Feynman variance-to-mean in the context of passive neutron coincidence counting

Passive Neutron Coincidence Counting (PNCC) based on shift register autocorrelation time analysis of the detected neutron pulse train is an important Nondestructive Assay (NDA) method. It is used extensively in the quantification of plutonium and other spontaneously fissile materials for purposes of nuclear materials accountancy. In addition to the totals count rate, which is also referred to as the singles, gross or trigger rate, a quantity known as the reals coincidence rate, also called the pairs or doubles, is obtained from the difference between the measured neutron multiplicities in two measurement gates triggered by the incoming events on the pulse train. The reals rate is a measure of the number of time correlated pairs present on the pulse train and this can be related to the fission rates (and hence material mass) since fissions emit neutrons in bursts which are also detected in characteristic clusters.A closely related measurement objective is the determination of the reactivity of systems as they approach criticality.
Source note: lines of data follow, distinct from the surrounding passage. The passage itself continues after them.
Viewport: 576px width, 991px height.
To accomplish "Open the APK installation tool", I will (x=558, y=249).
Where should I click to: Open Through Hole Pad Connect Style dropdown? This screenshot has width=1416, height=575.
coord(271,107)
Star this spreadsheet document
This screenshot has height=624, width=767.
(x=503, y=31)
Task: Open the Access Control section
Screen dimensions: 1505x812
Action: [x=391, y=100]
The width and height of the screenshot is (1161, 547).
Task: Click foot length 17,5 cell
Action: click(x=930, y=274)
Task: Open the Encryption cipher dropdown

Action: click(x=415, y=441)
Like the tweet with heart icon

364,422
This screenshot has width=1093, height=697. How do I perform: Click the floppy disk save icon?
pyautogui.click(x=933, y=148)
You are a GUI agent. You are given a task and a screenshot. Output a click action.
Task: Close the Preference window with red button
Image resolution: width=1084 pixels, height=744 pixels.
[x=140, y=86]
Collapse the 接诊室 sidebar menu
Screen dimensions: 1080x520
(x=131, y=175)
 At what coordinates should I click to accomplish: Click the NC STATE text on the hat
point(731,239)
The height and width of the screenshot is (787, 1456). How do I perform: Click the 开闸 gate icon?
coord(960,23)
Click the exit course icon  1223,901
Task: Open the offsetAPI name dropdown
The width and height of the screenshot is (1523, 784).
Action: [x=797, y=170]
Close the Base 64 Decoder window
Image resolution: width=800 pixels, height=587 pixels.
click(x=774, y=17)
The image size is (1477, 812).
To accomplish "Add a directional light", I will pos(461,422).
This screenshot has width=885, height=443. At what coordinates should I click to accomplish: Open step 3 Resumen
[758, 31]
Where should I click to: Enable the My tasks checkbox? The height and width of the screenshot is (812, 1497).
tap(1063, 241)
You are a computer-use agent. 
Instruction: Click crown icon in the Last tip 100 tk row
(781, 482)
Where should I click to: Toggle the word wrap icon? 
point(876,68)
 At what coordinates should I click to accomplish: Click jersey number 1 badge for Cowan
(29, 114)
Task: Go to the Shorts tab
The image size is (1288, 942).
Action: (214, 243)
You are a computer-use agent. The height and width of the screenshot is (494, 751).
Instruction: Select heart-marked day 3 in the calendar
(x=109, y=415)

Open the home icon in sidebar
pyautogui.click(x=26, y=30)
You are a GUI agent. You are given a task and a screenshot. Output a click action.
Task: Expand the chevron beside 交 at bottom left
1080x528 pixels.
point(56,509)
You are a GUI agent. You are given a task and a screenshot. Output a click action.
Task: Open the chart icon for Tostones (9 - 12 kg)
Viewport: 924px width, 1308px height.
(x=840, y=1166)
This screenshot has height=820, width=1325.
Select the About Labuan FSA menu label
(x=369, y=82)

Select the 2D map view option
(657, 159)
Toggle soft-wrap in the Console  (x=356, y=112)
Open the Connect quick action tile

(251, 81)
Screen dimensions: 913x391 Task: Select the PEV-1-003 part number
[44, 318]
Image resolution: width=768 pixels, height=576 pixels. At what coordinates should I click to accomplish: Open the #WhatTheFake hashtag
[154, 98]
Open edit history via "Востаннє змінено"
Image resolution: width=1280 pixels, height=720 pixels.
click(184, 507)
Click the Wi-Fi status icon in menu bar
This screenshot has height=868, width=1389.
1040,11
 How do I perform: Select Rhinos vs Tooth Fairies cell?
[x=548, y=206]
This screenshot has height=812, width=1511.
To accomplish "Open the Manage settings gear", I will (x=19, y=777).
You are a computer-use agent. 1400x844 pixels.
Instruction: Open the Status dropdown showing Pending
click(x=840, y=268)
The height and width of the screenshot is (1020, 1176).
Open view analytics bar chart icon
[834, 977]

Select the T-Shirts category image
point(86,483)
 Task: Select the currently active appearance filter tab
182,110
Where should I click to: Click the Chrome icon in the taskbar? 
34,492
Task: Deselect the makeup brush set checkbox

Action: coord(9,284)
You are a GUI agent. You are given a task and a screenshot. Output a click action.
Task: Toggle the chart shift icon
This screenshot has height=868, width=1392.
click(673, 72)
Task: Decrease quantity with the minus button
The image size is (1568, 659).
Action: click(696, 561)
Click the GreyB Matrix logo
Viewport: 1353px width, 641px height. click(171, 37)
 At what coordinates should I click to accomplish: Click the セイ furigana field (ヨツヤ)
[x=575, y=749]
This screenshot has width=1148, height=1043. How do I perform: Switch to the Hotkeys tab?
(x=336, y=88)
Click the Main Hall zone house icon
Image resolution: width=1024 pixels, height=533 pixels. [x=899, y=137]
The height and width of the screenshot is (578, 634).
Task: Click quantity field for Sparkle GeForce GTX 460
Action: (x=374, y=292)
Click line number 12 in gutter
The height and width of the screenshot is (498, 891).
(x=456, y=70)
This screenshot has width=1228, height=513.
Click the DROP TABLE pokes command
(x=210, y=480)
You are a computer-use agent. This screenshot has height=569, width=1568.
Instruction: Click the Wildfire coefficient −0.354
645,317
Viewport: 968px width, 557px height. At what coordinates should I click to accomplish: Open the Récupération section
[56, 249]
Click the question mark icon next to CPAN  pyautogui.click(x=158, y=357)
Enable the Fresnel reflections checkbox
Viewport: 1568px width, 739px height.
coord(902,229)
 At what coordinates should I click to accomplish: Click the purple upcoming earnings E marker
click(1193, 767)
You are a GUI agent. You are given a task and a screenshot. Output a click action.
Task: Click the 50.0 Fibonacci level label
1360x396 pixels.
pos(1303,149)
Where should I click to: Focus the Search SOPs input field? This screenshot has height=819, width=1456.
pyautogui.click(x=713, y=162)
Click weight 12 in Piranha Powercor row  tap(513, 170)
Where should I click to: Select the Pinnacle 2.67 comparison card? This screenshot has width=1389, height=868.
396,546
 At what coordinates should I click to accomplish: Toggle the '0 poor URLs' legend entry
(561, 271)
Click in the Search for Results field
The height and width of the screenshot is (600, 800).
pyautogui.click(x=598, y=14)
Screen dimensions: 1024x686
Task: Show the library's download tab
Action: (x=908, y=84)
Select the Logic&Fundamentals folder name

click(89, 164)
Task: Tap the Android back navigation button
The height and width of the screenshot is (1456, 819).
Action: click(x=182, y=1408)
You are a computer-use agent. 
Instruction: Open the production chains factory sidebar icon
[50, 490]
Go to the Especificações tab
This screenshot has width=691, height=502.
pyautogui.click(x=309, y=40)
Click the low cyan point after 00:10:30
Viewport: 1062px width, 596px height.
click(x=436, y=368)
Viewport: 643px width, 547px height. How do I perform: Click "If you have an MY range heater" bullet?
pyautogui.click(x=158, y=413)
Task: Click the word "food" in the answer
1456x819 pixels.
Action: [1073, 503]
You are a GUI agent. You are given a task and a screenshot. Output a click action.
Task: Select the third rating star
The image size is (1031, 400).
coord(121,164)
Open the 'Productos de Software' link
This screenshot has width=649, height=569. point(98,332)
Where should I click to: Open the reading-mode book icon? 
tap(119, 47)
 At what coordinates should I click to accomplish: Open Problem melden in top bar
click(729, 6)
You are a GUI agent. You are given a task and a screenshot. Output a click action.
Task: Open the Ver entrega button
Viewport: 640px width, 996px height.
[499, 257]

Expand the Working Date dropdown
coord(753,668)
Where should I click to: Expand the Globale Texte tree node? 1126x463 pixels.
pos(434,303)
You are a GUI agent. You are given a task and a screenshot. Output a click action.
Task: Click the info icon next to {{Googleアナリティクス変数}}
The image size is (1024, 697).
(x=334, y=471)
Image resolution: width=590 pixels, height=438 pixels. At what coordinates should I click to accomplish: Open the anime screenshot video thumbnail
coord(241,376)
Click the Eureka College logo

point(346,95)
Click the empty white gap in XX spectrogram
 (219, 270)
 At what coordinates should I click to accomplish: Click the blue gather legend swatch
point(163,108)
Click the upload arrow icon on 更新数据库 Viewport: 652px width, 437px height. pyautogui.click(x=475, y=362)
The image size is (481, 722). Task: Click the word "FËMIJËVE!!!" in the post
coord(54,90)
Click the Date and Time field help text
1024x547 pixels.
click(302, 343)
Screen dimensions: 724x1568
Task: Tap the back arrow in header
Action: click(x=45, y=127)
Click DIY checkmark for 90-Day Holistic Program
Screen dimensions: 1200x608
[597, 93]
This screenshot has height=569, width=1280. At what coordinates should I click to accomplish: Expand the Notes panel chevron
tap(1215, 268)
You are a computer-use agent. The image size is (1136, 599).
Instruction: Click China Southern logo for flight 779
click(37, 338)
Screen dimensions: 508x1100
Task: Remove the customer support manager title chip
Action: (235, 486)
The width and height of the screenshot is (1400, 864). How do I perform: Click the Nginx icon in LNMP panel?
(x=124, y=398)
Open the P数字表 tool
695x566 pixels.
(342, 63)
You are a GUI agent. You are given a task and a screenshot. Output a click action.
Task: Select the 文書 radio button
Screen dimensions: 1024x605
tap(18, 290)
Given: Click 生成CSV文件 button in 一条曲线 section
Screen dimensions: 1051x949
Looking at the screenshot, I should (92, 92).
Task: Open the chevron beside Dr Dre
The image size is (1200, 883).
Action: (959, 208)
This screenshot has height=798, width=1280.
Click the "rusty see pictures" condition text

In this field an alternative autocorrelation signature is popular, the so called Feynman variance-to-mean technique which makes use of the multiplicity histogram formed the periodic, or clock-triggered opening of a coincidence gate.Workers in these two application areas share common challenges and improvement opportunities but are often separated by tradition, problem focus and technical language. The purpose of this paper is to recognize the close link between the Feynman variance-to-mean metric and traditional PNCC using shift register logic applied to correlated pulse trains. We, show using relationships for the late-gate (or accidentals) histogram recorded using a multiplicity shift register, how the Feynman Y-statistic, defined as the excess variance-to-mean ratio, can be expressed in terms of the singles and doubles rates familiar to the safeguards and waste assay communities. These two specialisms now have a direct bridge between them and we anticipate fruitful cross fertilization, for example on assay algorithms, including corrections for measurement item perturbation factors, and on data acquisition systems.